* [Aim of the exercise]
Set down the records verbatim, from the line containing "Viewport: 600px width, 364px" up to and including the line containing "pos(197,328)", and nothing else.

++++ Data supplied ++++

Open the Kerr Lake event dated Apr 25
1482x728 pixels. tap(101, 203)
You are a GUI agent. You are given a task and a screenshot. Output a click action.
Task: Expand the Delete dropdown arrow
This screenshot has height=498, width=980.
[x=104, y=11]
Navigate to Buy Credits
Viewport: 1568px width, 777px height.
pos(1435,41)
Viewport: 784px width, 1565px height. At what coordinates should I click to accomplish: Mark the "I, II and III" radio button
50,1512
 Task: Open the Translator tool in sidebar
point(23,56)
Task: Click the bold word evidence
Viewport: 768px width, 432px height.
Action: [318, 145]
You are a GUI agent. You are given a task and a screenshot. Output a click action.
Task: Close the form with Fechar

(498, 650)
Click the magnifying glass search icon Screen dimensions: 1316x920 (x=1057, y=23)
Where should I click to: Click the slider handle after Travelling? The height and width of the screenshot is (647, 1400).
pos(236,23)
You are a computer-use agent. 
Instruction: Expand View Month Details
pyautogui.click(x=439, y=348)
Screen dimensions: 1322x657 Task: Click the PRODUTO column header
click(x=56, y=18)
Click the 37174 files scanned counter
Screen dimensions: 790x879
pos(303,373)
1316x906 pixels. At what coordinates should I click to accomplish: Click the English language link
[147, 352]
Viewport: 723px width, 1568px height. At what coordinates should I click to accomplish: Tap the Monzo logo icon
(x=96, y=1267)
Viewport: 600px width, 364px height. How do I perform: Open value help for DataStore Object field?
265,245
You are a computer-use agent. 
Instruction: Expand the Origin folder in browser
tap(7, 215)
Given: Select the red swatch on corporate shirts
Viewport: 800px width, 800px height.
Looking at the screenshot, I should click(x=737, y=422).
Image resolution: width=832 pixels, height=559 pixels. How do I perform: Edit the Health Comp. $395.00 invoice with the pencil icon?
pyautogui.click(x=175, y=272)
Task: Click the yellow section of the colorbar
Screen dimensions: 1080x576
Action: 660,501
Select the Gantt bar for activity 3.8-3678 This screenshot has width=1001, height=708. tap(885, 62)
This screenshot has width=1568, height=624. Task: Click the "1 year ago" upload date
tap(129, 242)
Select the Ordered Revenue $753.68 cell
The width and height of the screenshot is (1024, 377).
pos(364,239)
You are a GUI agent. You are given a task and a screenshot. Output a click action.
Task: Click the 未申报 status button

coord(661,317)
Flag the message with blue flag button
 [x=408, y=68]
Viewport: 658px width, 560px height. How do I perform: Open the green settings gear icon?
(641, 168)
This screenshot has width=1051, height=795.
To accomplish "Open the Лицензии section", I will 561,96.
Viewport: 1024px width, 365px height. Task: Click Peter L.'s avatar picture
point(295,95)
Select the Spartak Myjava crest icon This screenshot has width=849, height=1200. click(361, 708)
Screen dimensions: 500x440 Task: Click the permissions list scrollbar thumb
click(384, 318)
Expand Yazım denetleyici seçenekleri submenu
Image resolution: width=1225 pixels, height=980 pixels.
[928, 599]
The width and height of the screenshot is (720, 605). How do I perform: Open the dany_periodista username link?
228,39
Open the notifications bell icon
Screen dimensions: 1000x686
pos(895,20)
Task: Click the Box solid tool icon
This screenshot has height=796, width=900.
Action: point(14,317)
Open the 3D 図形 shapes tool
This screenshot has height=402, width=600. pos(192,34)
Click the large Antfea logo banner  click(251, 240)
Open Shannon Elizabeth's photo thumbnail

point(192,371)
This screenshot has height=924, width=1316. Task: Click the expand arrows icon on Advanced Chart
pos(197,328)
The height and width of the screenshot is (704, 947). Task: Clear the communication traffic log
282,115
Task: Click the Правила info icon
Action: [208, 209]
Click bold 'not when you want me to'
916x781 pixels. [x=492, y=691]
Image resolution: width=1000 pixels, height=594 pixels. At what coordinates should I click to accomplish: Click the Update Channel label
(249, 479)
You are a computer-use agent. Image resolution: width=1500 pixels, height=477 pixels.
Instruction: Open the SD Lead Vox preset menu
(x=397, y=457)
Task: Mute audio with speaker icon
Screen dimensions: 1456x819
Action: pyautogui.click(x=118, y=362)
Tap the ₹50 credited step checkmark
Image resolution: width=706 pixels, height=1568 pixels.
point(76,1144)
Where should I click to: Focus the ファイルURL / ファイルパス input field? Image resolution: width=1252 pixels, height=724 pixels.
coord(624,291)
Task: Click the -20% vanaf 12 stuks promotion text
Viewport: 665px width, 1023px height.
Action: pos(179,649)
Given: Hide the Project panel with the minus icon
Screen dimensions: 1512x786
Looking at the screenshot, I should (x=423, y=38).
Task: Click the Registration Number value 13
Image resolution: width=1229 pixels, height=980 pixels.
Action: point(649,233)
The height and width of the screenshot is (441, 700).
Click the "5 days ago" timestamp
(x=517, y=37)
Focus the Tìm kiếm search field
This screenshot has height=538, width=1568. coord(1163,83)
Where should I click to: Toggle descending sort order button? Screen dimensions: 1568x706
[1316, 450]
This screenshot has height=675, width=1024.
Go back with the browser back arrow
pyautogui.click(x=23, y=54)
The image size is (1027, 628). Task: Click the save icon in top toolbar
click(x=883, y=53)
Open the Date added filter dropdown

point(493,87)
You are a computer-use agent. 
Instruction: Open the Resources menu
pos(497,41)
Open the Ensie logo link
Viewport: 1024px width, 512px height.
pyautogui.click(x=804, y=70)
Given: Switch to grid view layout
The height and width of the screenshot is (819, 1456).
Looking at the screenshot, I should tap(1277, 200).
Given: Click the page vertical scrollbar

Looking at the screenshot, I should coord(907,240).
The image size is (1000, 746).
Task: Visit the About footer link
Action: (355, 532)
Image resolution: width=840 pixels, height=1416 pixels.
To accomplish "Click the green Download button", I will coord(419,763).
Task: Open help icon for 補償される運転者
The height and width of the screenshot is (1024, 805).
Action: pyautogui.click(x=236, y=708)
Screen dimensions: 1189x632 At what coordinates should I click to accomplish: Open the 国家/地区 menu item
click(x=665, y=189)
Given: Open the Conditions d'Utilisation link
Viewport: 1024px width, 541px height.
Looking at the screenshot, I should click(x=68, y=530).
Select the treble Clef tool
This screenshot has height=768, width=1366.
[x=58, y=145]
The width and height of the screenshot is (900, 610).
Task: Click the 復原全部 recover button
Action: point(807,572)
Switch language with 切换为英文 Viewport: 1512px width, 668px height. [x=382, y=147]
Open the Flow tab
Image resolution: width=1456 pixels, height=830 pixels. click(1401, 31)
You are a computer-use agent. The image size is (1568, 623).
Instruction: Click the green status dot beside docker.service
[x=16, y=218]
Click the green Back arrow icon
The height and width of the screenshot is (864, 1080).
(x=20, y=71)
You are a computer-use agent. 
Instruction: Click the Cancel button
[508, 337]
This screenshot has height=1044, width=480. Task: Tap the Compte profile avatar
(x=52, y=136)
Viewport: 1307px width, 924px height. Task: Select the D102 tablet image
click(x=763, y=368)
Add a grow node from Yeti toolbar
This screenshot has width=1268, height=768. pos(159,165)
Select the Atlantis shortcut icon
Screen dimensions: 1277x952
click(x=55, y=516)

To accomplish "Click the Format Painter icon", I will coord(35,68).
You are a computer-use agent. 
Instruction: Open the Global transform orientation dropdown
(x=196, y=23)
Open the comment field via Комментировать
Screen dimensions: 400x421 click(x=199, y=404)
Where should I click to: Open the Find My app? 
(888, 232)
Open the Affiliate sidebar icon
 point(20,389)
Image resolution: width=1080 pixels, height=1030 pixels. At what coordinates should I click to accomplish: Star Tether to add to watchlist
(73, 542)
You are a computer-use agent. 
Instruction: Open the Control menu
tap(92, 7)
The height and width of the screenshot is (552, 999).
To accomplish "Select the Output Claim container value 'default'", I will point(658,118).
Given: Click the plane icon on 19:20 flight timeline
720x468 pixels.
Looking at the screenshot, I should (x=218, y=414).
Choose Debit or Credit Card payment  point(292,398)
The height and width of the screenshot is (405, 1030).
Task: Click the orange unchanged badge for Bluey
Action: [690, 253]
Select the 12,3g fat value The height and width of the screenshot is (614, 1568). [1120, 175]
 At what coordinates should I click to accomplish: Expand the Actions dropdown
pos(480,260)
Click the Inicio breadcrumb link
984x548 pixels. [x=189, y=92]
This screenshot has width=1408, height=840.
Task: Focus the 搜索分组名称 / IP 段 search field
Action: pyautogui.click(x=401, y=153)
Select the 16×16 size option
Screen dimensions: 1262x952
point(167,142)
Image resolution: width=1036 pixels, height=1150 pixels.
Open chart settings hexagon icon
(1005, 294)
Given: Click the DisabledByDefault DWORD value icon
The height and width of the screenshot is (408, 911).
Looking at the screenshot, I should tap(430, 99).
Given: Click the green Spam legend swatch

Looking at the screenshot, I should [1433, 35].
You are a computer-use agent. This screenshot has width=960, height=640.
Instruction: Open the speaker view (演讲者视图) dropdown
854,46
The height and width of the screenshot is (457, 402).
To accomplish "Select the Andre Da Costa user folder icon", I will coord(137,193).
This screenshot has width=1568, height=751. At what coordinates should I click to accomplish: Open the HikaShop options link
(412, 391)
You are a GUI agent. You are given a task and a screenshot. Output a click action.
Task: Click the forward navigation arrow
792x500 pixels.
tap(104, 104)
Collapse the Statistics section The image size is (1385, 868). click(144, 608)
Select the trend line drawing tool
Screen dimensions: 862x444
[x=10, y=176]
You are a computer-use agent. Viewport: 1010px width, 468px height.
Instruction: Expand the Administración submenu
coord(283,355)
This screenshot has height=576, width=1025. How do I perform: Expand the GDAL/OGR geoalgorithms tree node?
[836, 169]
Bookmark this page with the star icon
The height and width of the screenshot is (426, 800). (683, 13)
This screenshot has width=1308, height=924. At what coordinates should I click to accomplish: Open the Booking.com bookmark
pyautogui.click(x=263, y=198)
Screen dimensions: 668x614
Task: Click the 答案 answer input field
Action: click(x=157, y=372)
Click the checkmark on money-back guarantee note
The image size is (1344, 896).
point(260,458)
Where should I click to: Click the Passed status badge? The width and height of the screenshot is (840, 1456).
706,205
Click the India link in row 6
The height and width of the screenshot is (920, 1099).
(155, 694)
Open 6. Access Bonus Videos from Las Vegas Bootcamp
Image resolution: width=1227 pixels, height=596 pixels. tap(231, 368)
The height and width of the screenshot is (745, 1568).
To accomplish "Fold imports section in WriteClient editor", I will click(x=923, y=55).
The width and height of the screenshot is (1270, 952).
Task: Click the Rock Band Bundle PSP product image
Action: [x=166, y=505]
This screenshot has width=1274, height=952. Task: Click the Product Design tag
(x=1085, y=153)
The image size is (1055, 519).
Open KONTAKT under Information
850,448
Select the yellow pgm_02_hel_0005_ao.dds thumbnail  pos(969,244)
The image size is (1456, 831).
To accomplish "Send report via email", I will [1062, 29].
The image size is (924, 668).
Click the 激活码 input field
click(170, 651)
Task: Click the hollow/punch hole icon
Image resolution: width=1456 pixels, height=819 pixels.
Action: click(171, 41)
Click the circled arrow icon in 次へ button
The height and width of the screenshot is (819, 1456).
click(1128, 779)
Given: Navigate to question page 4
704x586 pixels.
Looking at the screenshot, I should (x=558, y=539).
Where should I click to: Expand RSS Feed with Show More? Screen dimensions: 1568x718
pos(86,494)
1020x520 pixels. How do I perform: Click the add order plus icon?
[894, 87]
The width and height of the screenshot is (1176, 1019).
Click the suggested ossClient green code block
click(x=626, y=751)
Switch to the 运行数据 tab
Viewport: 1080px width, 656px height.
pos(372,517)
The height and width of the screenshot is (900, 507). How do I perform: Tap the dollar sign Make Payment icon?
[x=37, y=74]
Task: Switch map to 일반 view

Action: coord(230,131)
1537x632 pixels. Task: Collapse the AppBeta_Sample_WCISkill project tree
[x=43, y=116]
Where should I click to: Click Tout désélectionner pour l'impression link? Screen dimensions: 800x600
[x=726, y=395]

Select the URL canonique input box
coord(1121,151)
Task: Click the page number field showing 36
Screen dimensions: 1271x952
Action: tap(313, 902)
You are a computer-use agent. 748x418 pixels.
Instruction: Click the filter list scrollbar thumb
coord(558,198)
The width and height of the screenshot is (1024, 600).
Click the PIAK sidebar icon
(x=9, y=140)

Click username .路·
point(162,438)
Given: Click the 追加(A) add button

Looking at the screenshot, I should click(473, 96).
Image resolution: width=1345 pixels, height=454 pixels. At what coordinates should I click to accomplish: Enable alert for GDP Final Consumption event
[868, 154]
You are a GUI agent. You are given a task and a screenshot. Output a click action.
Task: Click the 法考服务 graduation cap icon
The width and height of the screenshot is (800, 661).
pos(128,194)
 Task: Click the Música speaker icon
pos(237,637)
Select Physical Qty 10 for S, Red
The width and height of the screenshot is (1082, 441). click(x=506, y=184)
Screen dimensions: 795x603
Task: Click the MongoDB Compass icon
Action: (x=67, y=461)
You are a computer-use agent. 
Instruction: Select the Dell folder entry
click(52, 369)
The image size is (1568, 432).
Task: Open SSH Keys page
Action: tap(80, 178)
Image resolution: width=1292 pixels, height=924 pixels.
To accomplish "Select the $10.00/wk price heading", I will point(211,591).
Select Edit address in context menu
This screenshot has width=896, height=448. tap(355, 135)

++++

* [Answer in full]
Viewport: 600px width, 364px height. How do I perform: Open value help for DataStore Object field?
265,245
You are a computer-use agent. 
Instruction: Expand the Origin folder in browser
tap(7, 215)
Given: Select the red swatch on corporate shirts
Viewport: 800px width, 800px height.
Looking at the screenshot, I should click(x=737, y=422).
Image resolution: width=832 pixels, height=559 pixels. How do I perform: Edit the Health Comp. $395.00 invoice with the pencil icon?
pyautogui.click(x=175, y=272)
Task: Click the yellow section of the colorbar
Screen dimensions: 1080x576
Action: 660,501
Select the Gantt bar for activity 3.8-3678 This screenshot has width=1001, height=708. tap(885, 62)
This screenshot has width=1568, height=624. Task: Click the "1 year ago" upload date
tap(129, 242)
Select the Ordered Revenue $753.68 cell
The width and height of the screenshot is (1024, 377).
pos(364,239)
You are a GUI agent. You are given a task and a screenshot. Output a click action.
Task: Click the 未申报 status button

coord(661,317)
Flag the message with blue flag button
 [x=408, y=68]
Viewport: 658px width, 560px height. How do I perform: Open the green settings gear icon?
(641, 168)
This screenshot has width=1051, height=795.
To accomplish "Open the Лицензии section", I will 561,96.
Viewport: 1024px width, 365px height. Task: Click Peter L.'s avatar picture
point(295,95)
Select the Spartak Myjava crest icon This screenshot has width=849, height=1200. click(361, 708)
Screen dimensions: 500x440 Task: Click the permissions list scrollbar thumb
click(384, 318)
Expand Yazım denetleyici seçenekleri submenu
Image resolution: width=1225 pixels, height=980 pixels.
[928, 599]
The width and height of the screenshot is (720, 605). How do I perform: Open the dany_periodista username link?
228,39
Open the notifications bell icon
Screen dimensions: 1000x686
pos(895,20)
Task: Click the Box solid tool icon
This screenshot has height=796, width=900.
Action: point(14,317)
Open the 3D 図形 shapes tool
This screenshot has height=402, width=600. pos(192,34)
Click the large Antfea logo banner  click(251, 240)
Open Shannon Elizabeth's photo thumbnail

point(192,371)
This screenshot has height=924, width=1316. Task: Click the expand arrows icon on Advanced Chart
pos(197,328)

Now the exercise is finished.